網頁摘錄:
我們再苦,還有家人互相照顧,你一人在外,是怎麼過來的呢?」

大姊夫也是眼睛紅紅地,眼角濕濕地:「你還記得姆媽忌日嗎?爺是那一年去世的,你大概還不清楚吧?你大姊在五年前,也拋下我們先走了。臨終之前,她也數度念著失踪三十多年的小兄弟。」

我默默地聽著,心緒也在波動,未作半聲回答,只感到兩眼也有點朦朧,畢竟尚未解脫。這種不能自主的親情流露,使我憶及我在《歸程》第五章〈哀哀父母〉之中經驗到的情景,那時是為回鄉探慰母病,現在則回鄉探望都已是風燭殘年的幾位胞兄。

資料集:
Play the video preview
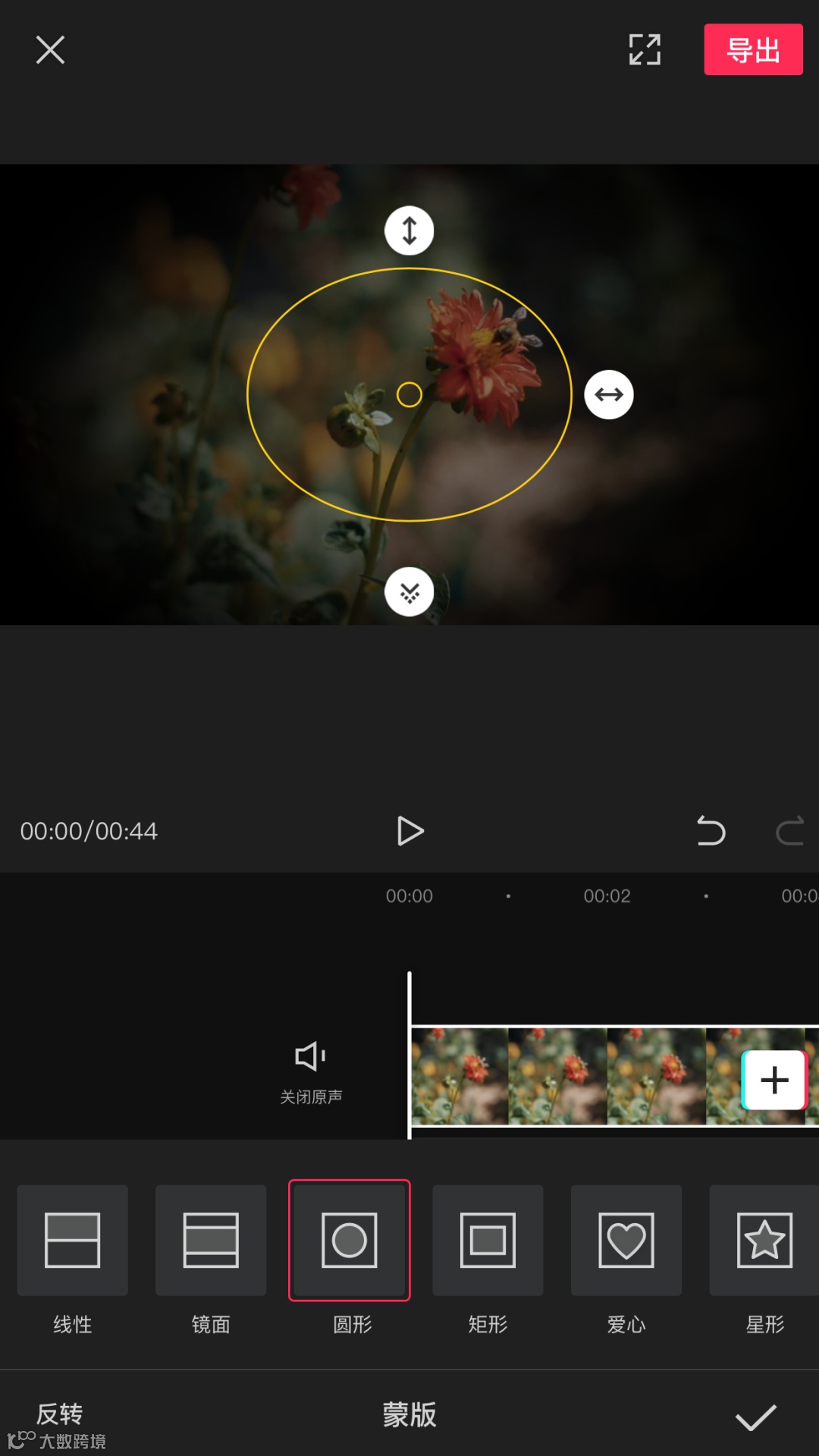 (410, 831)
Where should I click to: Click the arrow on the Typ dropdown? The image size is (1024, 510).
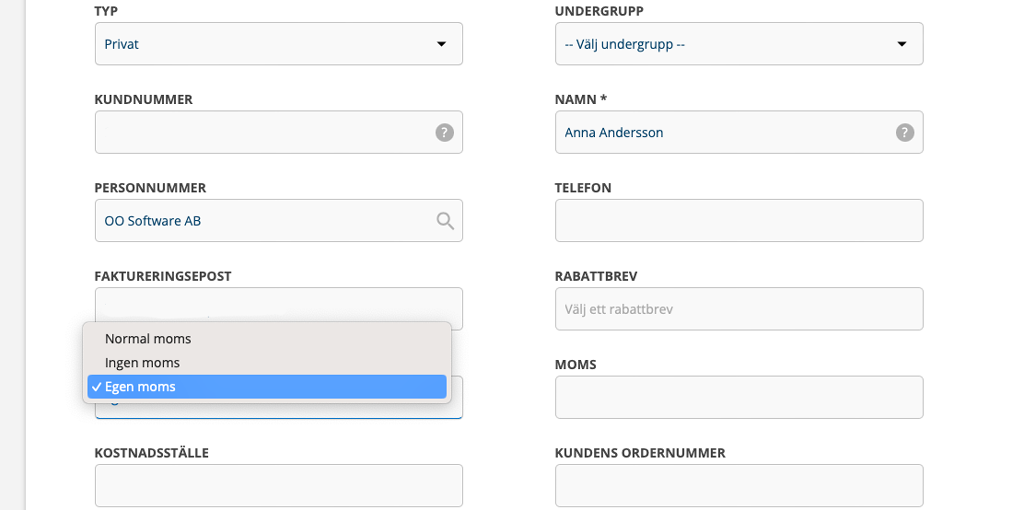click(x=441, y=44)
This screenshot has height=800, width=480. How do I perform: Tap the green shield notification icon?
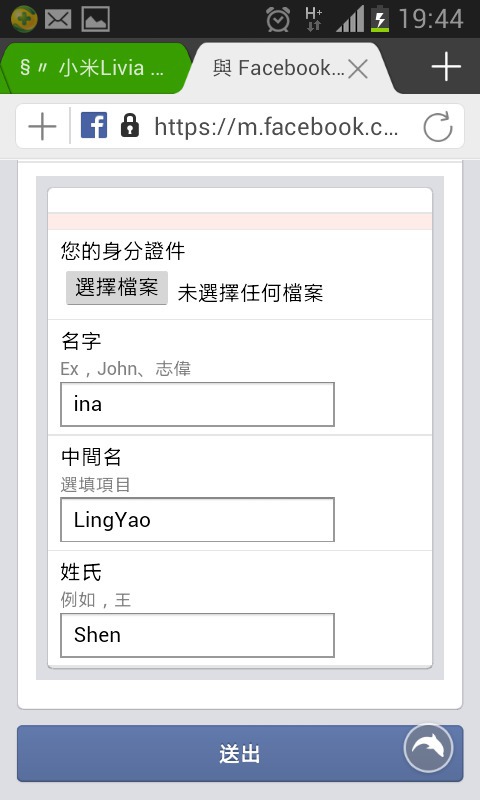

問題描述:
將上方網頁摘錄中自「大姊夫也是眼睛紅紅地,眼角濕」起、至「望都已是風燭殘年的幾位胞兄。」止的文字逐字抄錄。

任務解答:
大姊夫也是眼睛紅紅地,眼角濕濕地:「你還記得姆媽忌日嗎?爺是那一年去世的,你大概還不清楚吧?你大姊在五年前,也拋下我們先走了。臨終之前,她也數度念著失踪三十多年的小兄弟。」

我默默地聽著,心緒也在波動,未作半聲回答,只感到兩眼也有點朦朧,畢竟尚未解脫。這種不能自主的親情流露,使我憶及我在《歸程》第五章〈哀哀父母〉之中經驗到的情景,那時是為回鄉探慰母病,現在則回鄉探望都已是風燭殘年的幾位胞兄。